PREPARE stands for "Planning Research and Experimental Procedures on Animals: Recommendations for Excellence". A group of experts from England and Norway, led by Norecopa, have developed a set of guidelines for planning animal experiments. They complement reporting guidelines such as ARRIVE and cover all stages of quality assurance, from the management of an animal facility or population to the individual procedures that are part of a study ( link ).
ARRIVE stands for "Animal Research: Reporting of In Vivo Experiments". The ARRIVE guidelines were developed as part of an NC3Rs initiative to improve reporting standards and ensure that the data from animal experiments can be fully evaluated and used ( link). The ARRIVE guidelines are now available in a beta version 2.0 ( link ).

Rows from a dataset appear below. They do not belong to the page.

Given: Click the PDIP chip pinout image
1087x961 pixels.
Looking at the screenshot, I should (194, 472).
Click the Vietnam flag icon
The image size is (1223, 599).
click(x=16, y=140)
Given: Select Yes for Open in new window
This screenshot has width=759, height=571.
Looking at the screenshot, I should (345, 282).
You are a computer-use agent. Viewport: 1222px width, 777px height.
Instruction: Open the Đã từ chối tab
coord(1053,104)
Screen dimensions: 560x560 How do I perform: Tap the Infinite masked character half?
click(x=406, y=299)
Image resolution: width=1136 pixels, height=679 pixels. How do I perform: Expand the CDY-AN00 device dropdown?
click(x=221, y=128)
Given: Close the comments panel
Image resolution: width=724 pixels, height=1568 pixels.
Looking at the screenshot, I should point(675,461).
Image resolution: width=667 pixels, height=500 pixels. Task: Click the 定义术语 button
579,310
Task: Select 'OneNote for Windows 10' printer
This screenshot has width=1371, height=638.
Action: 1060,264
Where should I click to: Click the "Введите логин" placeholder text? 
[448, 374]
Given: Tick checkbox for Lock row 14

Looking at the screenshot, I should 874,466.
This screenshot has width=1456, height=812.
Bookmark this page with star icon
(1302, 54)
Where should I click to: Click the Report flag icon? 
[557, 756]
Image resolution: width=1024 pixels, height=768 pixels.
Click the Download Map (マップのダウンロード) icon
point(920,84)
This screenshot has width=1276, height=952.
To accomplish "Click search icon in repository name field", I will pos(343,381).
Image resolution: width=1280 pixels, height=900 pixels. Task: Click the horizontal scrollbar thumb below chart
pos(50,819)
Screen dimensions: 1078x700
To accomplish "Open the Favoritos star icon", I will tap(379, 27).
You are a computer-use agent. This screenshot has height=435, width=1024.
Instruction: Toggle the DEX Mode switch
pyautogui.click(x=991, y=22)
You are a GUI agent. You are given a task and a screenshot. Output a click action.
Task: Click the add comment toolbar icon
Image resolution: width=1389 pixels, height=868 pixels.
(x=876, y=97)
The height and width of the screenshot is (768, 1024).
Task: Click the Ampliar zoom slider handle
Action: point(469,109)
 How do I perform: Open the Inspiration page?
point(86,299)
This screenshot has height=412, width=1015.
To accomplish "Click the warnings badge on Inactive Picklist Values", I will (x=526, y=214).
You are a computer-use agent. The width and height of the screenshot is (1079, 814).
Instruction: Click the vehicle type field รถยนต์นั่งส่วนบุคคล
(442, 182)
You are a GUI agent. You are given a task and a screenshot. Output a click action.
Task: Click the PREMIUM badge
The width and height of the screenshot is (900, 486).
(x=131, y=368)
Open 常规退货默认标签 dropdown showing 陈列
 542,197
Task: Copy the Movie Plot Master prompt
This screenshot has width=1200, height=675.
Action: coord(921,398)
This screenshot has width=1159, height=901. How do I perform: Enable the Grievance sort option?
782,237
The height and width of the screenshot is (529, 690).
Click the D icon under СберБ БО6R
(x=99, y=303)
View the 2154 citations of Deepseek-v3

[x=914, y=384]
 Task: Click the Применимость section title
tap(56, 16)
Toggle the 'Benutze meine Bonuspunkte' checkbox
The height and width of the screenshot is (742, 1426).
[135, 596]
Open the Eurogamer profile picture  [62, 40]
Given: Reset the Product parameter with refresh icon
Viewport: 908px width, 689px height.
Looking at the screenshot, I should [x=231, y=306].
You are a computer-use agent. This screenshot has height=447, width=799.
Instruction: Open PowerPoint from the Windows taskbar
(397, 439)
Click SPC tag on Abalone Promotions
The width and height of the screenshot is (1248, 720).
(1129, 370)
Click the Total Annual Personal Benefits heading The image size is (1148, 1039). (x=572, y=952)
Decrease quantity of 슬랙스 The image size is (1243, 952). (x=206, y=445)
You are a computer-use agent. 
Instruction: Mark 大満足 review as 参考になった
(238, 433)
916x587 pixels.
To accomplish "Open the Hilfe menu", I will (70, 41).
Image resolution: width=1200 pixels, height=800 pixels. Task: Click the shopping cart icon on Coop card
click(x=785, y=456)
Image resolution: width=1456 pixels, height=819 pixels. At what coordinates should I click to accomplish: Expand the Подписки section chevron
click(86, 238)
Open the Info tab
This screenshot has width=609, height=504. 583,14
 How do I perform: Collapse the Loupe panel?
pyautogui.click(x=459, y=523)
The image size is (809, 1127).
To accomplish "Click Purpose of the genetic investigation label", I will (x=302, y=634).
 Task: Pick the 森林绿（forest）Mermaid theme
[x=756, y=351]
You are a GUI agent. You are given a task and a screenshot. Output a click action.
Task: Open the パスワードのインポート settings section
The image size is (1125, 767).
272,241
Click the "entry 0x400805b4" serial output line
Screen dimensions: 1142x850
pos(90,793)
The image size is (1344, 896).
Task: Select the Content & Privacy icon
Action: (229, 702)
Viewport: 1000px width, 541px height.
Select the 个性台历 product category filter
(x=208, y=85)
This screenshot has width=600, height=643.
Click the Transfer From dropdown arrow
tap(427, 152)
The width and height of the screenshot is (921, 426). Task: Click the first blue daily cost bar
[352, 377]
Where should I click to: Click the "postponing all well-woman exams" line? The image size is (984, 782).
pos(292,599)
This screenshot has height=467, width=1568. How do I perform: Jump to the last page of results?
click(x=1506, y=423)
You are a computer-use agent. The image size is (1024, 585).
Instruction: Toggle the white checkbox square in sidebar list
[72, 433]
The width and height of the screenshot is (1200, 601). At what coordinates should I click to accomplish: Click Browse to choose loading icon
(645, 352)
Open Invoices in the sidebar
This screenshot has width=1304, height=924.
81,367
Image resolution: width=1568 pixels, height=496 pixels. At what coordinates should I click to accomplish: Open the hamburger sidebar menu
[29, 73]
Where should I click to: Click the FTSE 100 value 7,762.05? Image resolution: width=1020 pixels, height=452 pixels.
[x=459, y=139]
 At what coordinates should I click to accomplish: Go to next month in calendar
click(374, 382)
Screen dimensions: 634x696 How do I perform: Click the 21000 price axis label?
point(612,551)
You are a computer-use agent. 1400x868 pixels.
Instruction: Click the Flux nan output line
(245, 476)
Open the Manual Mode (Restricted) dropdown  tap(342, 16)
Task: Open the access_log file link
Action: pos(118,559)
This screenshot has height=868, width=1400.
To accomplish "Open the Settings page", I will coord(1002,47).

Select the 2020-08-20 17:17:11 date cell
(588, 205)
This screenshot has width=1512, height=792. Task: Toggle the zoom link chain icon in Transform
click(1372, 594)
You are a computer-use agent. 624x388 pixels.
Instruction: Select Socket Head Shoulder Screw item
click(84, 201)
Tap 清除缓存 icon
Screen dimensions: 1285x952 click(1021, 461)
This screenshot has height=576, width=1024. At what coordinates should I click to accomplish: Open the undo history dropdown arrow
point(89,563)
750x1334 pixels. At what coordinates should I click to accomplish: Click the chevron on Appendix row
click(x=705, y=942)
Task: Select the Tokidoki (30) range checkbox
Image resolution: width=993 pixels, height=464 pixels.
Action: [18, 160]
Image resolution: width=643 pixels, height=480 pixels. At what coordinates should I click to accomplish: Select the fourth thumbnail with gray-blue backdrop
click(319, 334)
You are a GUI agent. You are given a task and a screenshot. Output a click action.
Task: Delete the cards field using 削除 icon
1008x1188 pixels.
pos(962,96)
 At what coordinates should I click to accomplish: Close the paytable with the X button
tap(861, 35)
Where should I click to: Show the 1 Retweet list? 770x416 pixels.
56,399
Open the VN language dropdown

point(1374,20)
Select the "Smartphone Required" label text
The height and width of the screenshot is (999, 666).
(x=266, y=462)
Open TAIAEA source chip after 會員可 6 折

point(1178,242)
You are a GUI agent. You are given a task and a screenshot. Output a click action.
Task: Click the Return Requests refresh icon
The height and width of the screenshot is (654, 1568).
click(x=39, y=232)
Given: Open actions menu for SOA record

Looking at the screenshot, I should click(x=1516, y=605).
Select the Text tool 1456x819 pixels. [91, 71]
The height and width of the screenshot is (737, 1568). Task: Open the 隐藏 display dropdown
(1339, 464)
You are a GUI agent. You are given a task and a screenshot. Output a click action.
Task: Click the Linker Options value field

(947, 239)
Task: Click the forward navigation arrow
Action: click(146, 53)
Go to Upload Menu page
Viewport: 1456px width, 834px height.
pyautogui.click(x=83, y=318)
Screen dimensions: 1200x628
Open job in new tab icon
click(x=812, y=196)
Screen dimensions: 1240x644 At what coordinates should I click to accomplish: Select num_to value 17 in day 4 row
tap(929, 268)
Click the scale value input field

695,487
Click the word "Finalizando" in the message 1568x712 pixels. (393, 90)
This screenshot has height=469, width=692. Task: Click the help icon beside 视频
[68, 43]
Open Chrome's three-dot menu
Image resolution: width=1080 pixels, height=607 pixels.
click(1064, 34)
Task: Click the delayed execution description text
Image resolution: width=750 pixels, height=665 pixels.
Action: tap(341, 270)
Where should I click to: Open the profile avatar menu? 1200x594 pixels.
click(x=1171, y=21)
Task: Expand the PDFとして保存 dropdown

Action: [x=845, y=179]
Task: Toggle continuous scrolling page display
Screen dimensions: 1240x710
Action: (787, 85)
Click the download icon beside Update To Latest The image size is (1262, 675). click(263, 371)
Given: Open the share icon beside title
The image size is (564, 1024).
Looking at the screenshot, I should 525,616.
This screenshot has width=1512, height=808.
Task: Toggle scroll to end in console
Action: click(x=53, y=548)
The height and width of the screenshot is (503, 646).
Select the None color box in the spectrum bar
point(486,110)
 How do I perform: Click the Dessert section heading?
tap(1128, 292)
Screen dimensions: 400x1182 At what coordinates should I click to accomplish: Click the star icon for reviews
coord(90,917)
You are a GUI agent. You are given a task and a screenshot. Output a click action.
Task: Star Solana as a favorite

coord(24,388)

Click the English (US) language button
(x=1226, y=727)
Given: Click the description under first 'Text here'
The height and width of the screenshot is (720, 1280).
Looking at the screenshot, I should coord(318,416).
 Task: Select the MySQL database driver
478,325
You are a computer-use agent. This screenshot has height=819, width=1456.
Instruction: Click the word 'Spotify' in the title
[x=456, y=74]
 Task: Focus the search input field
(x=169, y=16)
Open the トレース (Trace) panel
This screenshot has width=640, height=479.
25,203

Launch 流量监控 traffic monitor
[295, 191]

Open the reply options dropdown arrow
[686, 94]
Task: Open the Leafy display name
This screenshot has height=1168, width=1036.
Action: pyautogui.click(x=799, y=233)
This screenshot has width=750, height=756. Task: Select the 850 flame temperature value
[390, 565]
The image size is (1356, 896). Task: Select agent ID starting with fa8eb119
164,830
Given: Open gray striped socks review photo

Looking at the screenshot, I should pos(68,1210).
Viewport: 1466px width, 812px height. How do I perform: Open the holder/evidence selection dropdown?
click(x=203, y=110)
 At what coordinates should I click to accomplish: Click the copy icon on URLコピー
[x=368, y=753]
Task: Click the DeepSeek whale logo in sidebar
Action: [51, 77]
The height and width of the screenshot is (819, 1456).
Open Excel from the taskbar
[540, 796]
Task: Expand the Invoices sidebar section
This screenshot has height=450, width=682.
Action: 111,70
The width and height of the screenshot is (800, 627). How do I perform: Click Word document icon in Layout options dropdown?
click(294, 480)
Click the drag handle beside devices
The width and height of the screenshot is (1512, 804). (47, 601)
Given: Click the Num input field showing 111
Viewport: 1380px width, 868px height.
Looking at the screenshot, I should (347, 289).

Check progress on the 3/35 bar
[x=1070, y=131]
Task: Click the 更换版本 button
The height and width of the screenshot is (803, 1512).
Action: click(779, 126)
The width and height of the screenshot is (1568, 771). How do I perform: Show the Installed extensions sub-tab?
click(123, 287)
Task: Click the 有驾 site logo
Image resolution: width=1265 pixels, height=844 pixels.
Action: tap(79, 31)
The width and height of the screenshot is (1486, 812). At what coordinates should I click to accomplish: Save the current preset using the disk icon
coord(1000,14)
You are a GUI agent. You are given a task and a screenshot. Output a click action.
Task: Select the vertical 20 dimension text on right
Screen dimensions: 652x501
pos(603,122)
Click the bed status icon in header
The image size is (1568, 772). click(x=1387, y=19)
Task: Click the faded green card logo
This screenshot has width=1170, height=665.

GIVIMP stands for 'Guidance Document on Good In Vitro Method Practices'. It is part of the OECD series on 'Testing and Assessment' and addresses the development and implementation of in vitro methods for regulatory use in human safety assessments. It provides guidance on key elements of in vitro methods for test method developers and the end users of research data ( link).
🔄 Guideline on the principles of regulatory acceptance of 3R test approaches
This EMA guideline defines regulatory acceptance and provides guidance on the scientific and technical criteria for regulatory acceptance of 3Rs testing approaches. Pathways to regulatory acceptance of 3R test approaches and procedures for submitting and evaluating a proposal for regulatory acceptance of 3R test approaches are described ( link ).
The FAIR Guiding Principles for scientific data management and stewardship state that data must be traceable, accessible, interoperable and reusable (Wilkinson et al. 2016). These guidelines place particular emphasis on improving the ability of machines to automatically find and use data and on helping individuals reuse it ( link ).